高レバレッジ取引のリスクが浮き彫りとなった(写真=Shutterstock)

ソーシャルメディアのインフルエンサー、アンドリュー・テイト氏が、分散型デリバティブ取引所Hyperliquidで40倍レバレッジのビットコイン取引を行い、1日で約9万5000ドルの損失を計上したことが明らかになった。

暗号資産メディアのCryptopolitanが18日(現地時間)に報じた。オンチェーンデータによると、テイト氏は24時間で計8回の清算を受けた後、保有していたビットコインのロングポジションを手仕舞いし、ショートへ切り替えた。

Arkham Intelligenceのデータでは、テイト氏は40倍レバレッジで57.36BTCのロングポジションを構築していた。名目ポジションは約379万ドルに上った。

しかし、米連邦準備制度理事会(FRB)の金利決定を前に相場が弱含み、ビットコインは下落。損失は急速に膨らんだ。テイト氏は損失圧縮を狙って追加証拠金を差し入れたが流れは変わらず、約72ドル相当の担保を追加した後にポジションを閉じ、最終的な損失は約9万5478ドルとなった。

その直後、テイト氏は反対方向のポジションを新たに構築した。14.33BTCのビットコインショートで、40倍レバレッジ適用後の名目ポジションは約93万4000ドル。ビットコインの下落局面で利益が出るポジションとなる。

今回の取引は、Hyperliquidの高レバレッジ取引が短時間で大きな損失につながり得ることを改めて示した。Arkham Intelligenceは、テイト氏が同じ24時間に8回の個別清算を受けたと集計している。

別のオンチェーン分析アカウントLookonchainによると、テイト氏のHyperliquidでの累計清算回数は107回に達する。これまでに公開されたデータでは、累計損失は約80万ドルと推定されていた。

相場環境も逆風だった。ビットコインはこの日、6万4450ドル近辺で取引を開始したが、FRBが政策金利の据え置きを発表した後、下落圧力が強まり、一時6万2980ドルまで下げた。イーサリアムも1748ドル前後で始まった後、軟調な推移が続いた。

米国とイランの和平合意に関するニュースも伝わったが、暗号資産市場は明確な反発にはつながらなかった。投資家の関心は地政学リスクの緩和よりも、米金融政策と世界的な流動性動向に向かった。戦争の影響がインフレを押し上げ、高金利局面の長期化を招くとの懸念も重荷となった。

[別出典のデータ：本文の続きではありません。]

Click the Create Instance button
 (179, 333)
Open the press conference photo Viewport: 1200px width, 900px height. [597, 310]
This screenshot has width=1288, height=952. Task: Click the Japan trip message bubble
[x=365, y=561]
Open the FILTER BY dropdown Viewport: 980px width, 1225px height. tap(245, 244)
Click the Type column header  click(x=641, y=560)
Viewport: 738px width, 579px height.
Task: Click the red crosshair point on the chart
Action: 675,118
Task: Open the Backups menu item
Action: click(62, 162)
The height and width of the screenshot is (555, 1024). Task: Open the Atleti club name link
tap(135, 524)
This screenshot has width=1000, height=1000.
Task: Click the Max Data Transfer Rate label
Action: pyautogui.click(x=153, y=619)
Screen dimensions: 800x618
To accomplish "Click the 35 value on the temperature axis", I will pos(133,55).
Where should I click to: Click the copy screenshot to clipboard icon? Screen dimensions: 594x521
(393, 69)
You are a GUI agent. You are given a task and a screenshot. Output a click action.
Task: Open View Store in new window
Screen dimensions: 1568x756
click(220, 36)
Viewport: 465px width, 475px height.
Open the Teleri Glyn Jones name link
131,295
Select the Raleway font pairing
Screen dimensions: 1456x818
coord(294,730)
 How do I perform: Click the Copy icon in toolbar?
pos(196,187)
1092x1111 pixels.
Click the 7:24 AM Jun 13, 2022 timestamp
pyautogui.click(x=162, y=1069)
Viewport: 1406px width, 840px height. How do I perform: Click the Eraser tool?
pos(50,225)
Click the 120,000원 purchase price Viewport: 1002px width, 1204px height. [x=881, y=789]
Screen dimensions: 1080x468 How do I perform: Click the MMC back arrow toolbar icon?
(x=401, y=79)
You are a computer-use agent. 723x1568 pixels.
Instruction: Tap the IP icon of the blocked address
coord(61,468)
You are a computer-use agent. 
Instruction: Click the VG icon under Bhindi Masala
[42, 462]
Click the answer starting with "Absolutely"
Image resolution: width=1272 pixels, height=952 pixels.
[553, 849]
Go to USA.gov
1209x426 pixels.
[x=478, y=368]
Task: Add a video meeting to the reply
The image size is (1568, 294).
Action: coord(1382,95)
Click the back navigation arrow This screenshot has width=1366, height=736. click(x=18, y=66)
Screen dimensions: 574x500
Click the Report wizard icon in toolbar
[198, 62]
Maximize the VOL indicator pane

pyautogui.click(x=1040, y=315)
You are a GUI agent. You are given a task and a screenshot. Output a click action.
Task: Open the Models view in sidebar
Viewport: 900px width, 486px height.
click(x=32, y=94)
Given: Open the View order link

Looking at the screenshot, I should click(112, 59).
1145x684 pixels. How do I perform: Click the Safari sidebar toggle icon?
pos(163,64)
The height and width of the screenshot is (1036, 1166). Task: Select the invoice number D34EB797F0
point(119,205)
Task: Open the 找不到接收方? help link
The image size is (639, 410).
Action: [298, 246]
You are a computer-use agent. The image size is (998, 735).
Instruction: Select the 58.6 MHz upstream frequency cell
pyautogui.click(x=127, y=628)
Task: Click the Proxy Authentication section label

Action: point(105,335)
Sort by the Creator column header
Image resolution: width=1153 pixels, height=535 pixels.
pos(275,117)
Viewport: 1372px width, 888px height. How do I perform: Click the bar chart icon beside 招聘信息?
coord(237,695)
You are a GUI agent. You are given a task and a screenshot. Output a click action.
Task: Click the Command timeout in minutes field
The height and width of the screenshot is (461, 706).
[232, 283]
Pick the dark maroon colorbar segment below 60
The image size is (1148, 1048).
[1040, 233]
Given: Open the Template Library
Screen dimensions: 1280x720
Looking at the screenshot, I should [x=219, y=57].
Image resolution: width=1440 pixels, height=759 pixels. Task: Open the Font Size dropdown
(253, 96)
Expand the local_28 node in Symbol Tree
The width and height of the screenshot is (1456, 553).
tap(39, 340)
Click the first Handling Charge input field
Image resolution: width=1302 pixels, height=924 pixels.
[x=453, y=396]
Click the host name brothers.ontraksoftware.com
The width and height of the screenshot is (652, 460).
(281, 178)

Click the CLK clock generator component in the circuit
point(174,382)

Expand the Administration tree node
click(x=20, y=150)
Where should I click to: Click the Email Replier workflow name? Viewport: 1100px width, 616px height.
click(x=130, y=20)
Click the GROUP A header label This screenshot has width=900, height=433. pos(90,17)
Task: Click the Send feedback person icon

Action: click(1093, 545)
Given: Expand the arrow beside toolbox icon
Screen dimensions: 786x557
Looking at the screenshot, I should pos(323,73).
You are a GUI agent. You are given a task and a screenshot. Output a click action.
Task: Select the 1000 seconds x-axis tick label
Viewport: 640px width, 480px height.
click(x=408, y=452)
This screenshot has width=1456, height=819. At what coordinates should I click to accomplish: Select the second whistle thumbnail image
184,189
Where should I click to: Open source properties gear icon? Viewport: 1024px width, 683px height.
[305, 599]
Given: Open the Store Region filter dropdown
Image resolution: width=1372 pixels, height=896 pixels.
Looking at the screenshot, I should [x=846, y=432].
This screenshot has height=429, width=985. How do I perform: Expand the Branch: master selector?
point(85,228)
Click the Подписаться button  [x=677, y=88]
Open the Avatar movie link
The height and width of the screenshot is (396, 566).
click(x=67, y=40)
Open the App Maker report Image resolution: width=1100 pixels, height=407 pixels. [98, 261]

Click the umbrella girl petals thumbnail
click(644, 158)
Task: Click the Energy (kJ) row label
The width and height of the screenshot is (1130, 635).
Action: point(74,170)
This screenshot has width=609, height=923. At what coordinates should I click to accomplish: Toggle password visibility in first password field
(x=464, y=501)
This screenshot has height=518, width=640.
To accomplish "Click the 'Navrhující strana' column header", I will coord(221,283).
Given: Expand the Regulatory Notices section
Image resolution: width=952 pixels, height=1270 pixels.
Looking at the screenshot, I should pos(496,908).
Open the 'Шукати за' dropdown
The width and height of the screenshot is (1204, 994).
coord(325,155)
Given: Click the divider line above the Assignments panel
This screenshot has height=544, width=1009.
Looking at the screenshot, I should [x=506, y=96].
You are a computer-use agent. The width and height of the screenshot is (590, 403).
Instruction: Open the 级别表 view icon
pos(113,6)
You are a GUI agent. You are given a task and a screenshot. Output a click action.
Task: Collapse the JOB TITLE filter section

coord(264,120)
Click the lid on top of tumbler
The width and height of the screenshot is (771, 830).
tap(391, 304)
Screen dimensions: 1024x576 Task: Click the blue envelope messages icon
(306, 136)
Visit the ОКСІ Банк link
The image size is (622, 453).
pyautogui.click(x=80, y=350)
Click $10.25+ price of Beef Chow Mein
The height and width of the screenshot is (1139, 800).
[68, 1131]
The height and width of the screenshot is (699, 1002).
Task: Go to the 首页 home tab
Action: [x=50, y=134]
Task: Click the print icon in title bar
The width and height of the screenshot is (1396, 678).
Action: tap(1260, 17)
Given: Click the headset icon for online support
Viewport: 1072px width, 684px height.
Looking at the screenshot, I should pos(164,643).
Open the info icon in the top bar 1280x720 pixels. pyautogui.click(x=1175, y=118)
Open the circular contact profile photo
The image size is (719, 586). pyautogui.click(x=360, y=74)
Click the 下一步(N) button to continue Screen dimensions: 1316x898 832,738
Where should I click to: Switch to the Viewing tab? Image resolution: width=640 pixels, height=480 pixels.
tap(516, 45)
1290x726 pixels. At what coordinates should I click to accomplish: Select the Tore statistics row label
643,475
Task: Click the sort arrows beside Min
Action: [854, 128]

一方、米国株は相対的に底堅く推移した。ドナルド・トランプ米大統領はSNS「Truth Social」で「株式市場は史上最高値を記録し、原油価格は下落している」と投稿し、足元の経済状況を前向きに評価した。

テイト氏はこれまで、暗号資産を経済的自由の手段として発信してきたほか、複数のミームコイン案件との関わりも指摘されてきた。「Daddy Tate」「Roost」「Journey Token」「FTRISTAN」などのトークンプロジェクトに関連づけられたが、一部はその後急落し、論争を招いた。

また2023年には、ルーマニア当局が人身売買や資金洗浄、性犯罪関連の疑いを捜査する過程で、同氏に関連する暗号資産ウォレットを含む一部資産を管理下に置いたと報じられた。テイト氏は一連の疑惑を全面的に否定している。

今回のケースは、著名インフルエンサーの投資失敗にとどまらず、FRBの発表のようなマクロ経済イベントの前後に高レバレッジ取引がどれほど大きなリスクを抱えるかを浮き彫りにした。